> _EXERCISE GOAL_:
The copy must run from the first line of the entries below through the line containing "You are a computer-use", restated word for word, with pictures left out.
Content starts
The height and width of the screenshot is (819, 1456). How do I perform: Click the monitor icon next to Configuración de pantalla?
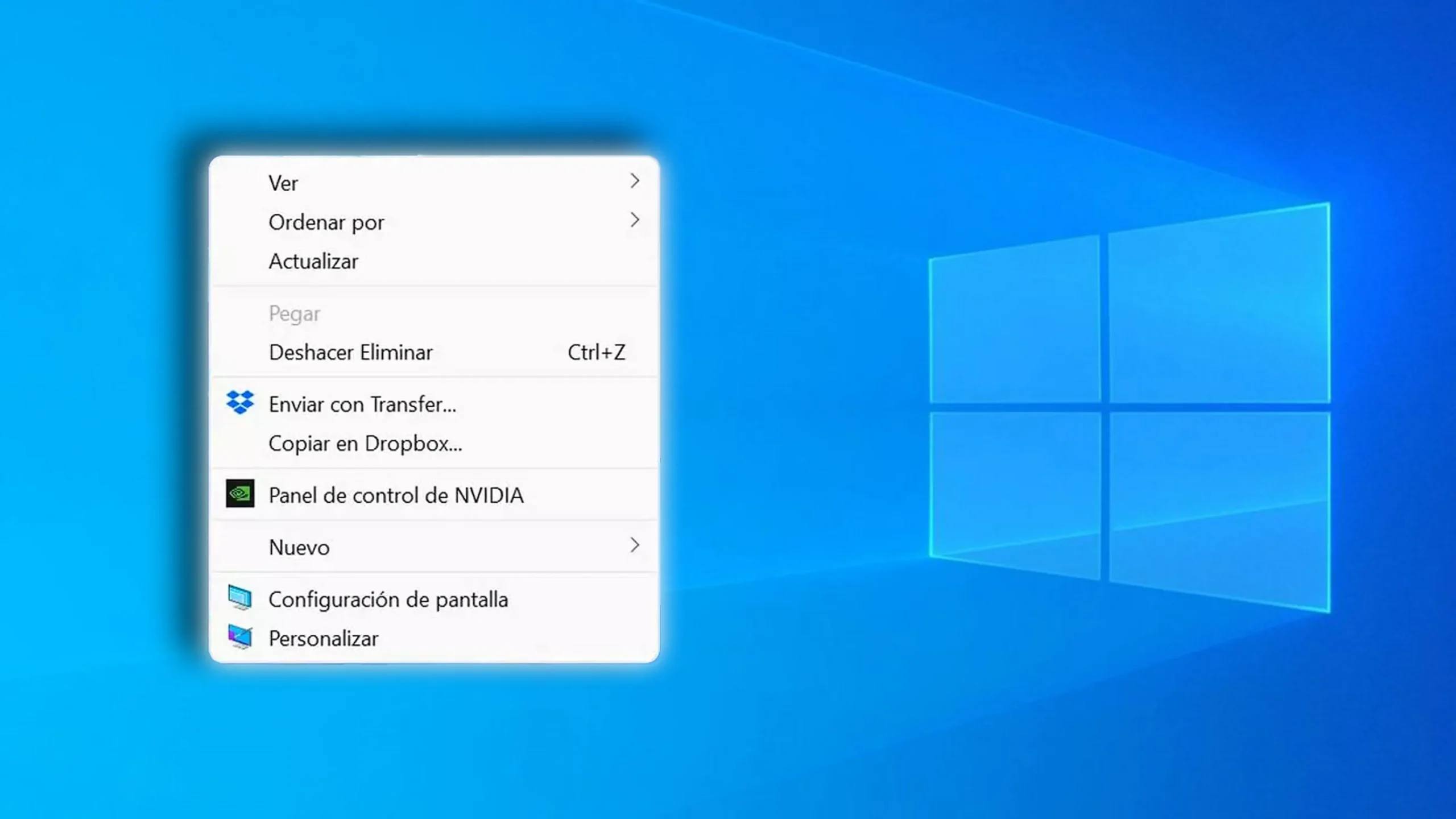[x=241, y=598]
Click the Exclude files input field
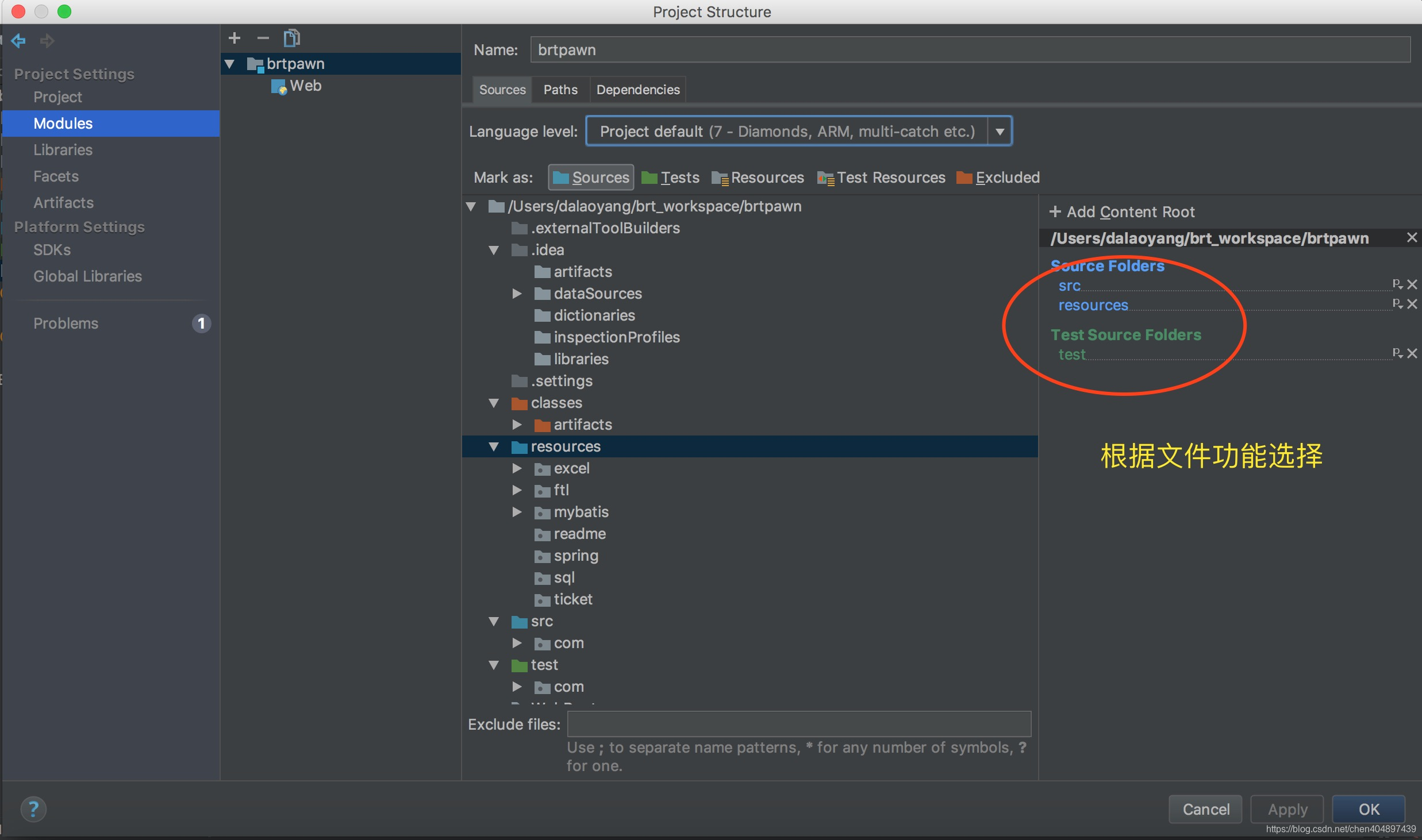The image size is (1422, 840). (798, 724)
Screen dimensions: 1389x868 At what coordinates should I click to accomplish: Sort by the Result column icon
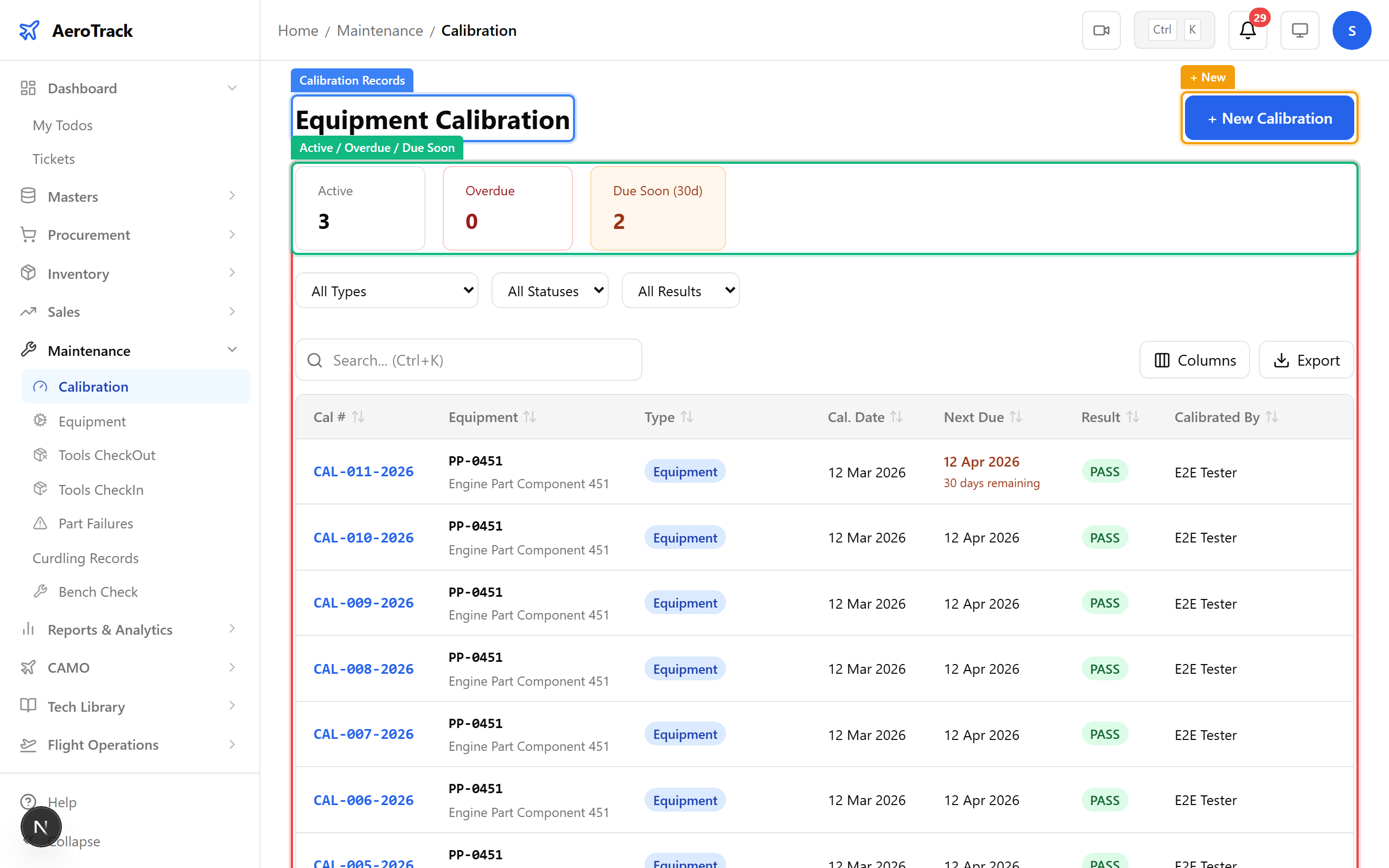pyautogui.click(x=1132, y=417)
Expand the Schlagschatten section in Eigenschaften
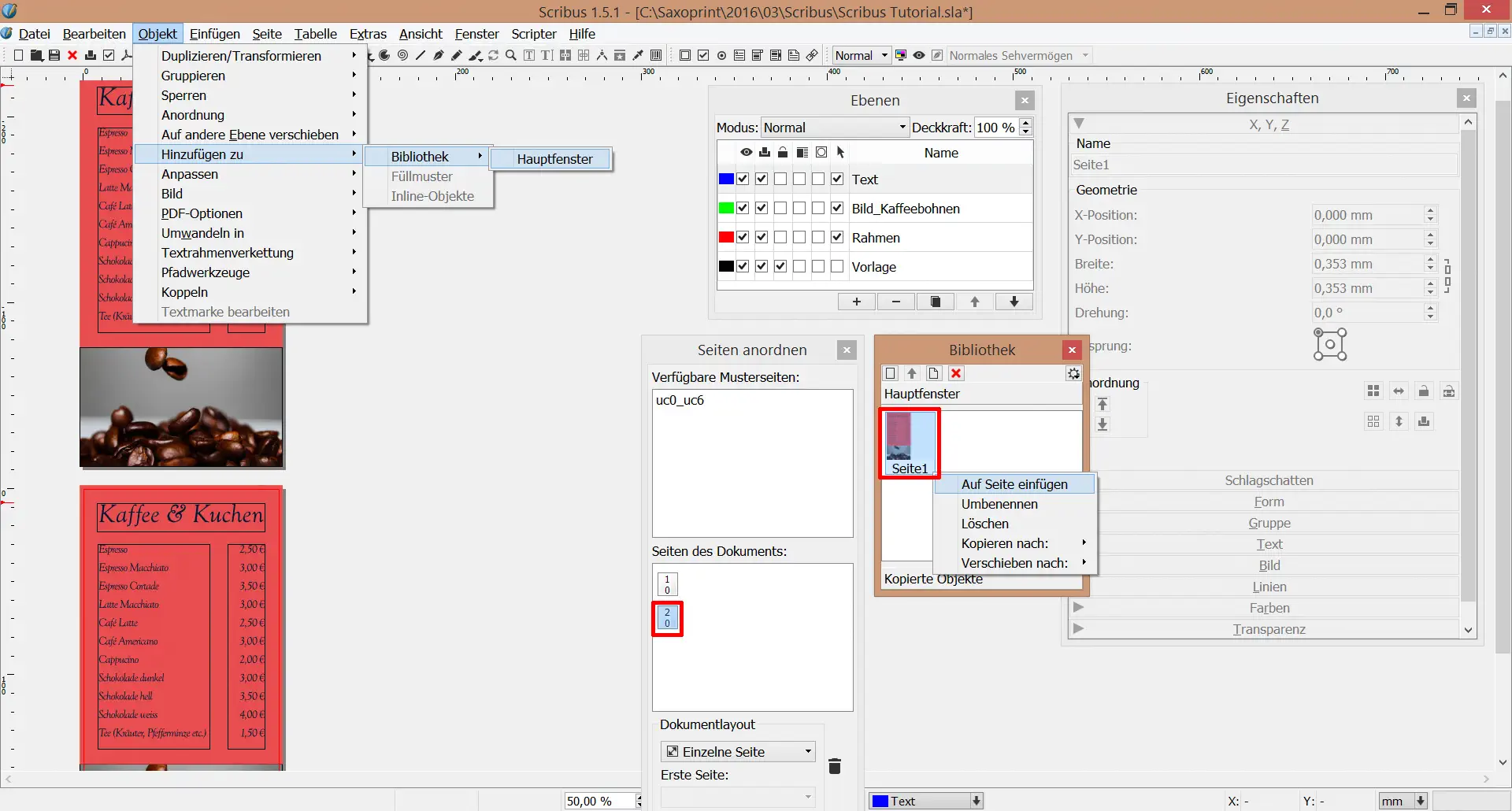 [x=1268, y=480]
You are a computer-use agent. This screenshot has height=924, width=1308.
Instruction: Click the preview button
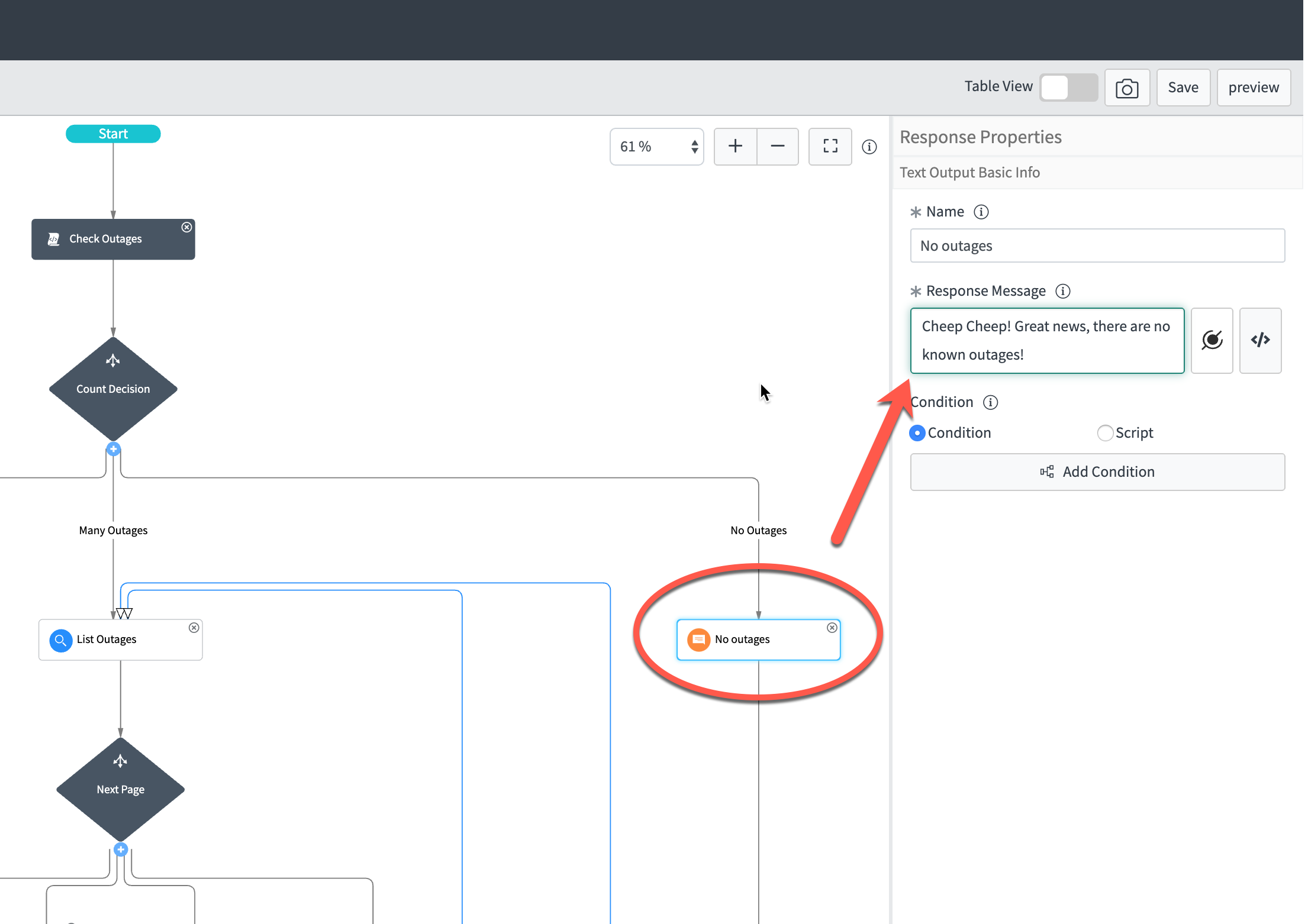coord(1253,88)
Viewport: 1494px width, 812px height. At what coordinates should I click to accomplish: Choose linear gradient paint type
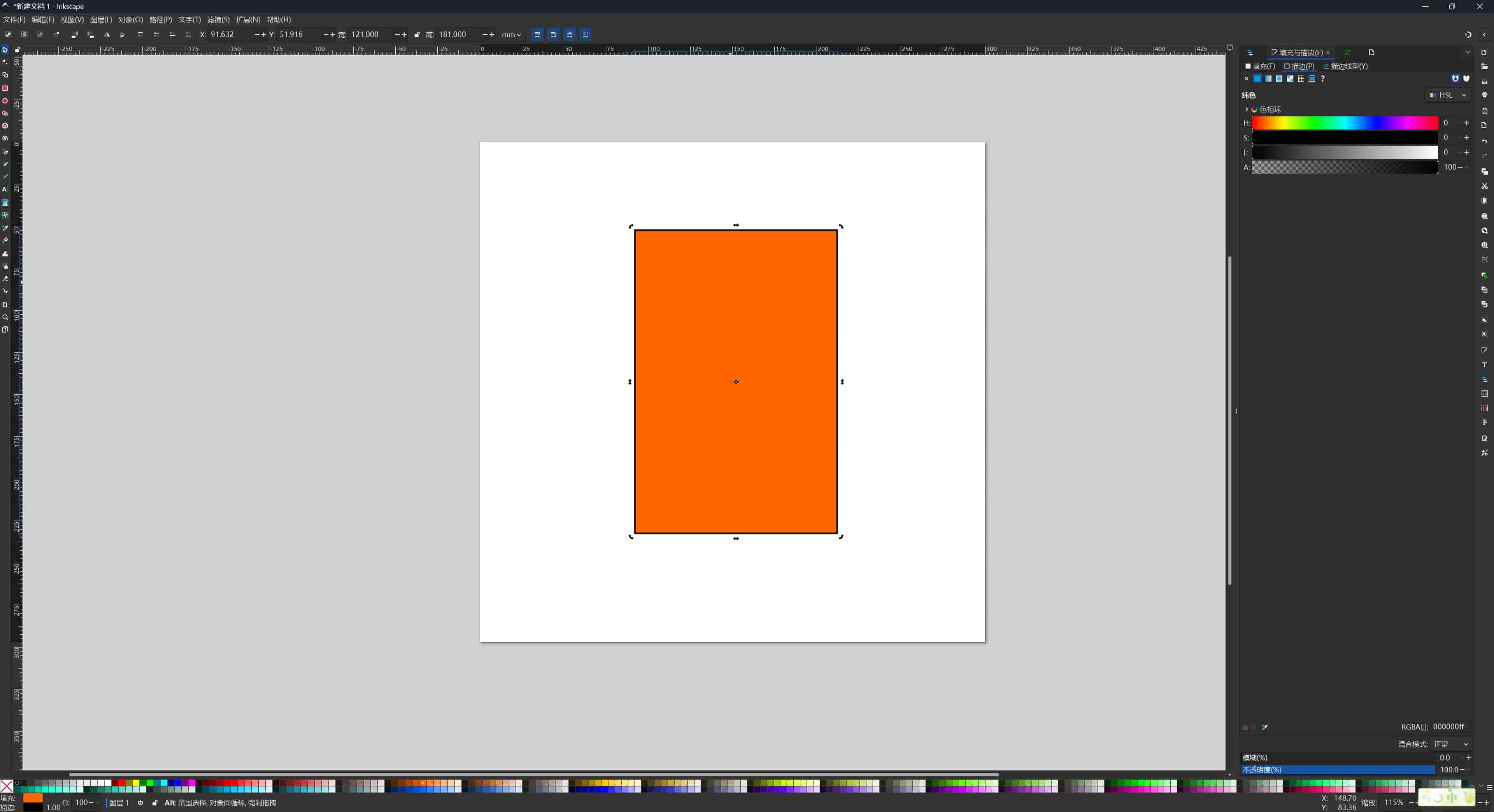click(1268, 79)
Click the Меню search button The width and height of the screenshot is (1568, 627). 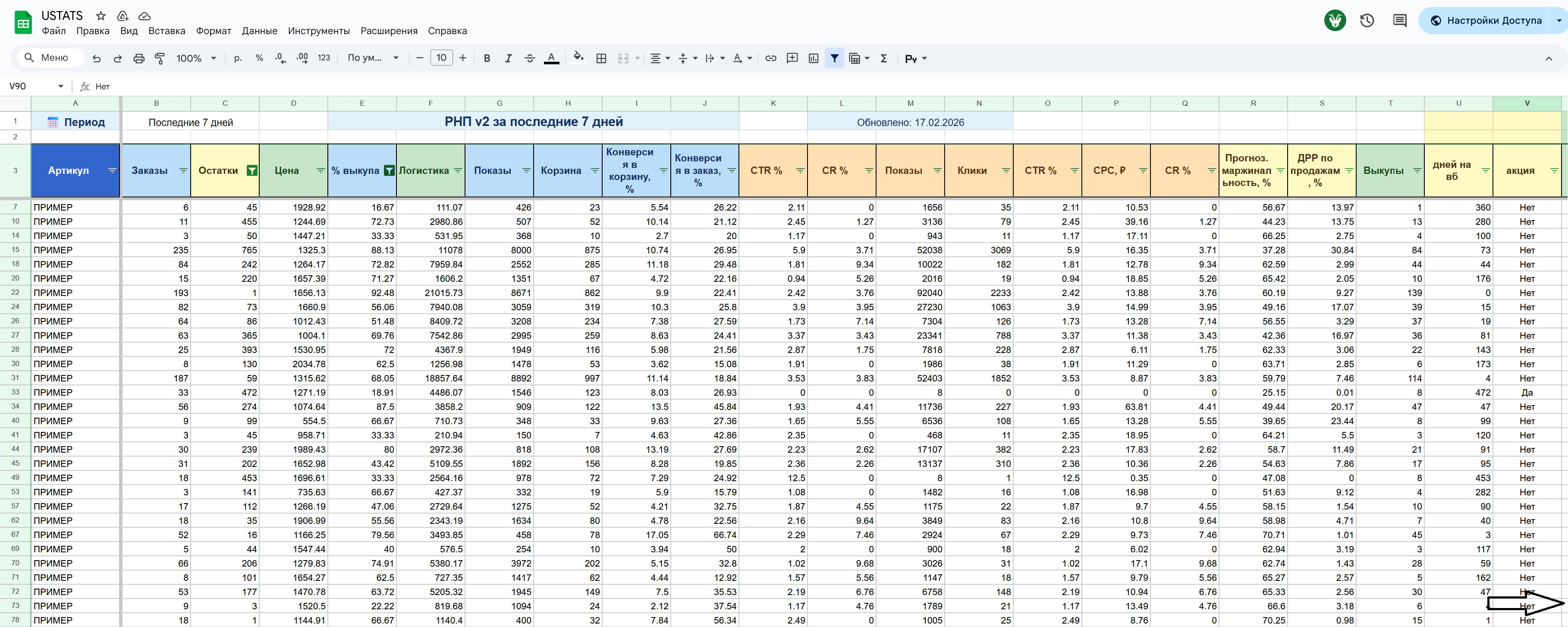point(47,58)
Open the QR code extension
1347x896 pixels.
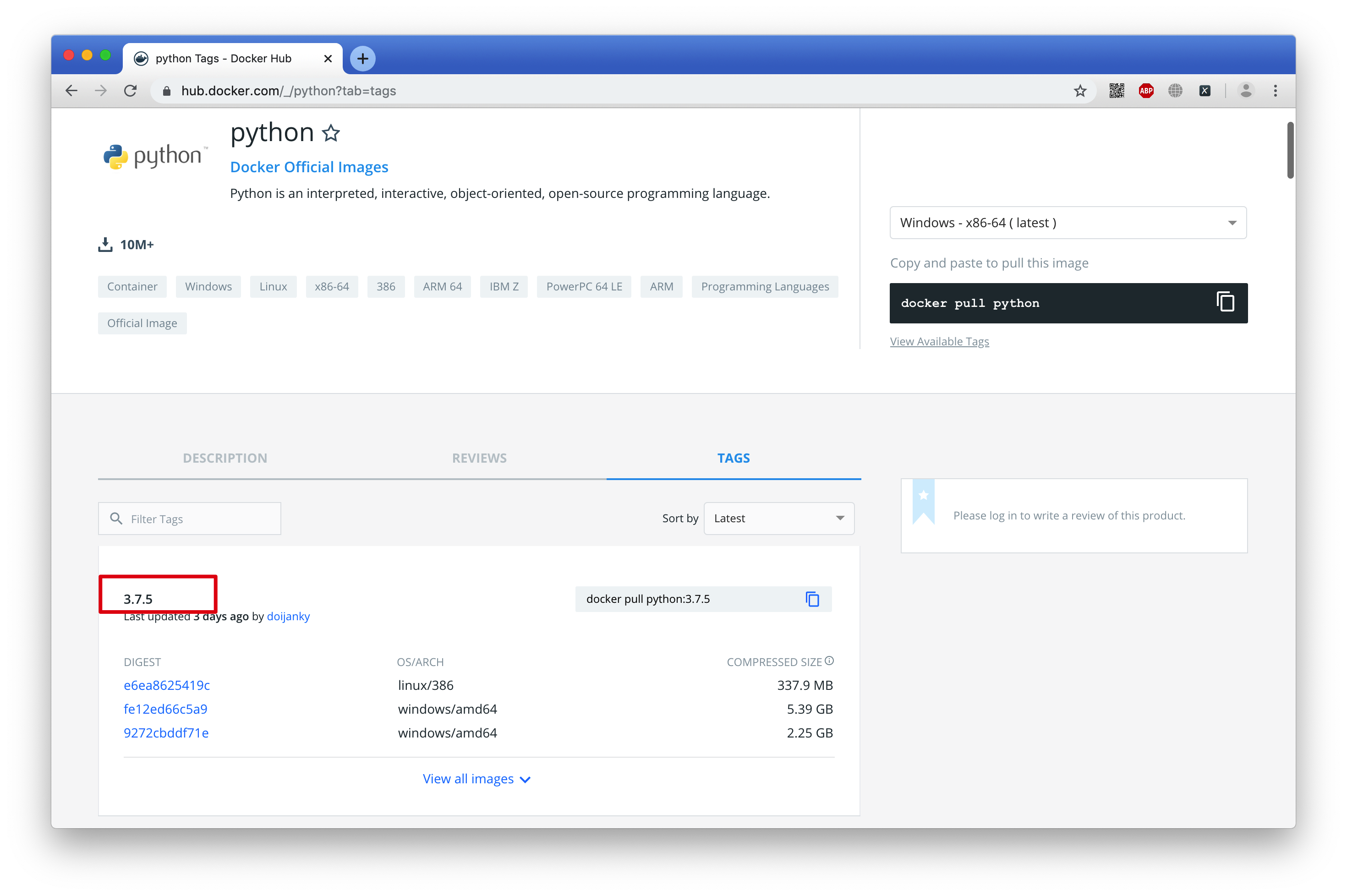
Content ends
> _RESULT OF THE EXERCISE_:
The height and width of the screenshot is (819, 1456). How do I perform: Click the monitor icon next to Configuración de pantalla?
[x=241, y=598]
Click the Exclude files input field
The image size is (1422, 840). (798, 724)
Screen dimensions: 1389x868 At what coordinates should I click to accomplish: Sort by the Result column icon
pyautogui.click(x=1132, y=417)
Expand the Schlagschatten section in Eigenschaften
 [x=1268, y=480]
You are a computer-use agent. This screenshot has height=924, width=1308.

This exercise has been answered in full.